Un petit café, une devinette tirée par les cheveux et ils installent allègrement leurs cabanes. Dans ce "hors monde", où ils sont vraiment seuls. Pas de réponse aux "Y a quelqu’un ? Ouhouh...", ni de suite aux mystérieux appels téléphoniques. Réfugiés dans cette forêt, où tout ce qui s’effondre renaît, ils sondent leur existence. "Je sais qui je suis. Mais pourquoi je suis ?" se demande l’un. L’autre calcule le nombre de matins, qui verront la terre s’éveiller sans lui. La femme se souvient de sa première forêt, où toute petite, échappant à la surveillance de ses parents, elle a éprouvé l’étrangeté d’être. Comme des gosses, ils se lancent dans un jeu surréaliste : en malaxant de la terre imbibée de sperme imaginaire, ils donnent naissance à des hommes illustres ou à de sombres inconnus. Le "Bonne fête de fin de journée", comme le petit café du matin, sont des rites qui réchauffent ces solitaires.

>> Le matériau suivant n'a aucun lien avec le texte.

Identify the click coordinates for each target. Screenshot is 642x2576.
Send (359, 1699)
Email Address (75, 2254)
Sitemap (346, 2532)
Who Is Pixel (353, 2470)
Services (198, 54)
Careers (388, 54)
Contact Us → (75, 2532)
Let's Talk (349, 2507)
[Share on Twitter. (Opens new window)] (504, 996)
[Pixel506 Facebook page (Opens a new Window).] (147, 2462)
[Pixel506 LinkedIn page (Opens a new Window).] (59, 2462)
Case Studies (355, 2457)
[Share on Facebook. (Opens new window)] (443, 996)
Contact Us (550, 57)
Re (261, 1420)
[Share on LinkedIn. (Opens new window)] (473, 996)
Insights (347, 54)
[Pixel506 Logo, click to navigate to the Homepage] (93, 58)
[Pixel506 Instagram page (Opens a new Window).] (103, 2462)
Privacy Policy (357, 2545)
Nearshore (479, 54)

Plusieurs scènes mettent en valeur leur osmose avec les animaux et les plantes. Ils aiment les odeurs sauvages, authentiques et constatent qu’hommes et bêtes voient leur peau se couvrir de poils, de taches et de verrues. La manière, dont les fourmis organisent leur vie, les fascine. Lorsqu’un oiseau perd sa compagne, l’homme qui vit sous son nichoir le console et partage son deuil. Une vie de champignon d’hiver, c’est triste ! Son panorama : les corps disloqués de tous ses camarades : ceps, bolets, girolles, cueillis en automne. Grâce à ses parents, la femme a appris à distinguer les années "pommiers", où l’on déborde d’activité et les années "poiriers", où l’on recharge les accus. Chaque membre de ce quatuor peut se dire : "Je suis un petit maillon fragile en lien avec la terre et les autres espèces."

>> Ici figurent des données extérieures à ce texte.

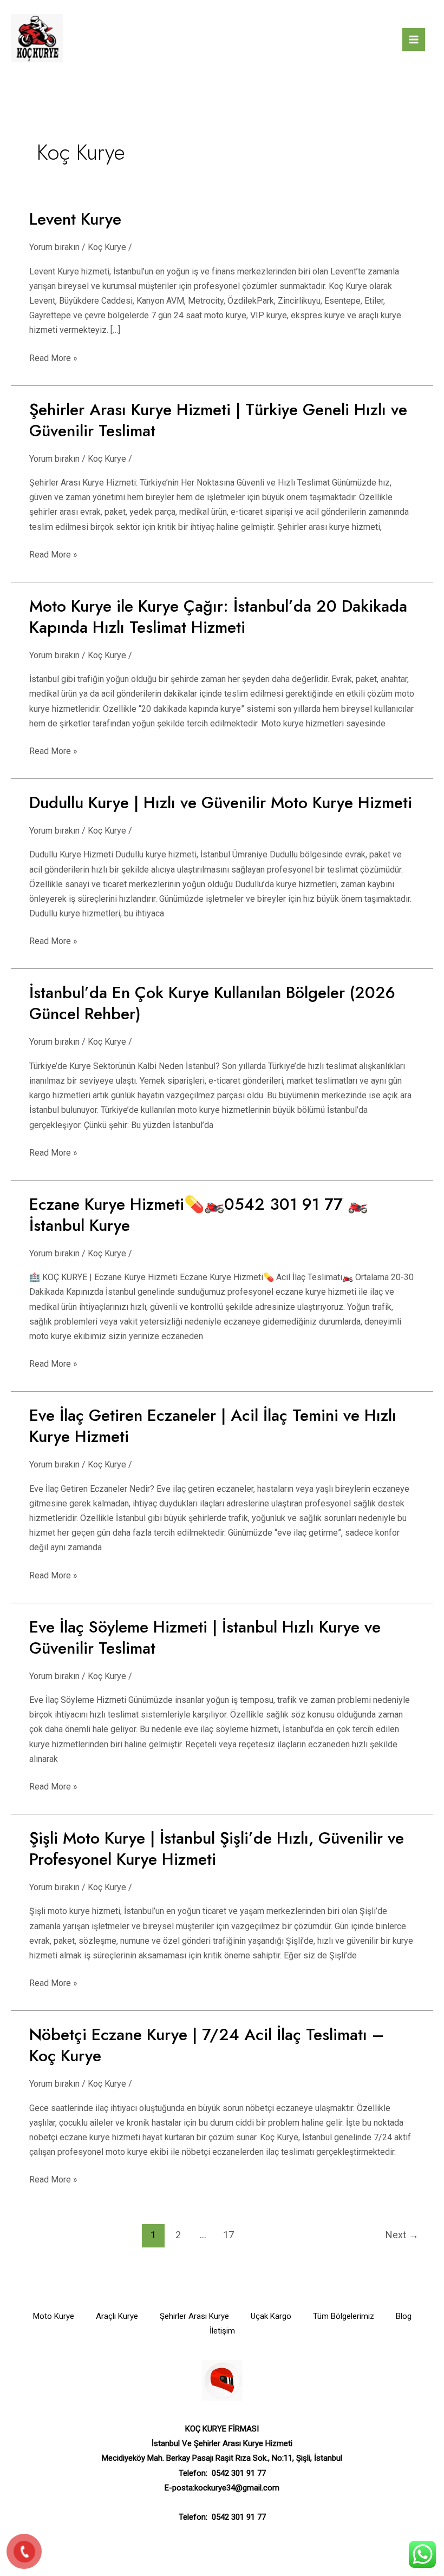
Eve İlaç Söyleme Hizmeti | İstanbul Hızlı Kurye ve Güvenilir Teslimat (205, 1637)
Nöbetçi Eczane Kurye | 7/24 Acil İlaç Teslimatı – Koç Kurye (206, 2045)
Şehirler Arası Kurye (194, 2316)
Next (402, 2234)
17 (228, 2234)
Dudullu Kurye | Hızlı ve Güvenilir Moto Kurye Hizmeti (220, 802)
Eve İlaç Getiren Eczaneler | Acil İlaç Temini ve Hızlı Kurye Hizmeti (212, 1426)
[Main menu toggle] (413, 39)
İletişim (222, 2331)
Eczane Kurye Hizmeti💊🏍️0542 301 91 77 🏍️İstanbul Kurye (198, 1214)
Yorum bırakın (54, 247)
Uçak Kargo (271, 2316)
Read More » (53, 357)
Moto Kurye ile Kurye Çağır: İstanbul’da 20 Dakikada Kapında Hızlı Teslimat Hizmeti (218, 616)
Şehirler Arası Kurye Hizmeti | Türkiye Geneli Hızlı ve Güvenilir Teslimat (218, 420)
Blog (404, 2316)
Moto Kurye (53, 2316)
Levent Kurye (75, 219)
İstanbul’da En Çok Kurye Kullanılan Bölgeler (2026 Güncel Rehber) (212, 1003)
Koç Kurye (107, 247)
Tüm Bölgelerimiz (343, 2316)
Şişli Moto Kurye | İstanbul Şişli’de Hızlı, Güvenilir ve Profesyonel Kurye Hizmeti (216, 1848)
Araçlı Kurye (117, 2316)
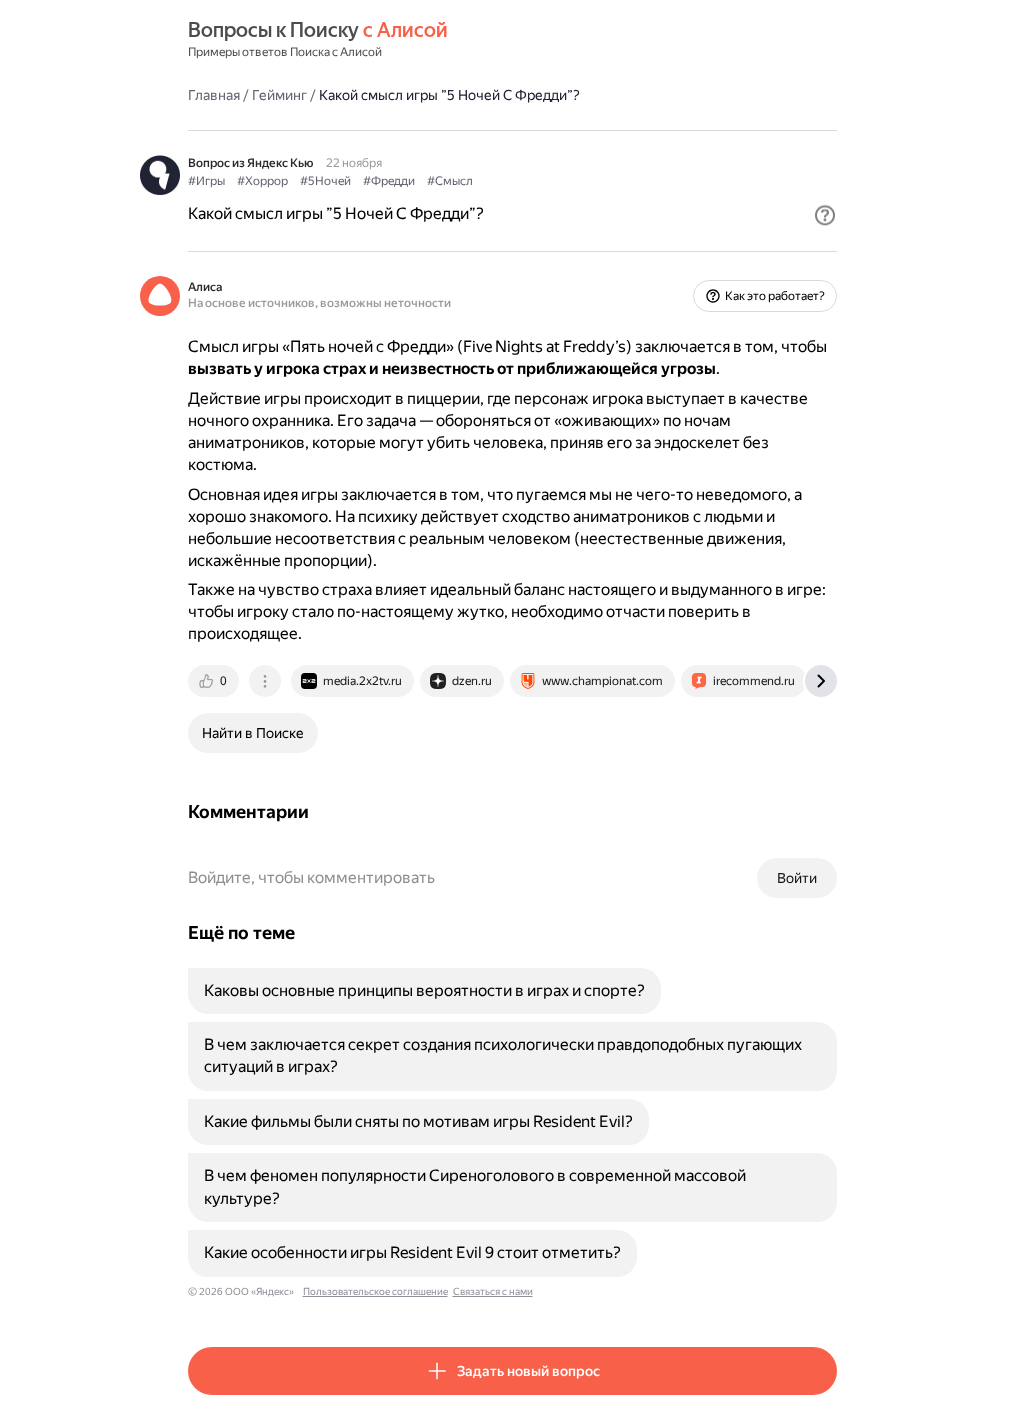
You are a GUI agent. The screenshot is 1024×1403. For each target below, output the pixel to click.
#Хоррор (262, 181)
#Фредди (389, 181)
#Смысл (450, 181)
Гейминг (279, 95)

Par son jeu délicat, Anne-Claire exprime tour à tour l’appétit de vivre et une certaine mélancolie. Elle se lance dans de folles chevauchées juvéniles et, prévoyant rides et dégradations, regrette d’être "une petite catastrophe". Un aveu, que le soutien de l’accordéoniste, rend poignant. Didier Laloy ne se contente pas d’accompagner le spectacle, il parle avec son corps et sa musique. Jean-Luc Piraux et Philippe Vauchel jouent parfois les clowns. L’un, en meneur de jeu survolté et l’autre, en sportif torturé, se déchaînent dans des tentatives de records "poético-burlesques".

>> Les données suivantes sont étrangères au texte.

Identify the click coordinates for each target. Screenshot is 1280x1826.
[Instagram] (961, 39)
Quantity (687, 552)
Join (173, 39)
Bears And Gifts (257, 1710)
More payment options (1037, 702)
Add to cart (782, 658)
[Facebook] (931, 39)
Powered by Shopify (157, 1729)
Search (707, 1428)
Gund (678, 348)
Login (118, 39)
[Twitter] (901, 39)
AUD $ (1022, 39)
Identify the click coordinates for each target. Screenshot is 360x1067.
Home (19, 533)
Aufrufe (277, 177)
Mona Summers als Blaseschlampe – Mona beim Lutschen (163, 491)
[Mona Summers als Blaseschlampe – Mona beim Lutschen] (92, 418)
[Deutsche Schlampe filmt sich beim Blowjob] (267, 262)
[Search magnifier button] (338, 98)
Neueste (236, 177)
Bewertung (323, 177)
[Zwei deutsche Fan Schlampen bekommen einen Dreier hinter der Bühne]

Cependant certaines séquences sont plus poussives. La chanson, qui ironise sur la nécessité de manger, vivre, aimer et s’indigner "tiède et mou", manque de mordant. Laborieuse aussi la discussion sur le racisme, déclenchée par la discrimination entre baleines et crustacés ou entre araignées d’Afrique et araignées de chez nous. Les personnages excitent notre curiosité par leur fantaisie et nous intriguent par leur singularité. Sans craindre la solitude, ils se sont coupés de notre société frénétique, ultraconnectée, peuplée de communications vides. On aimerait connaître la recette de leur sérénité. Comme ils sont très proches, ils parlent pratiquement d’une seule voix. Pas de divergence ni d’obstacle à surmonter. Cette absence de tension prive la pièce de progression dramatique. "Le Dire des forêts" nous divertit, sans nous captiver.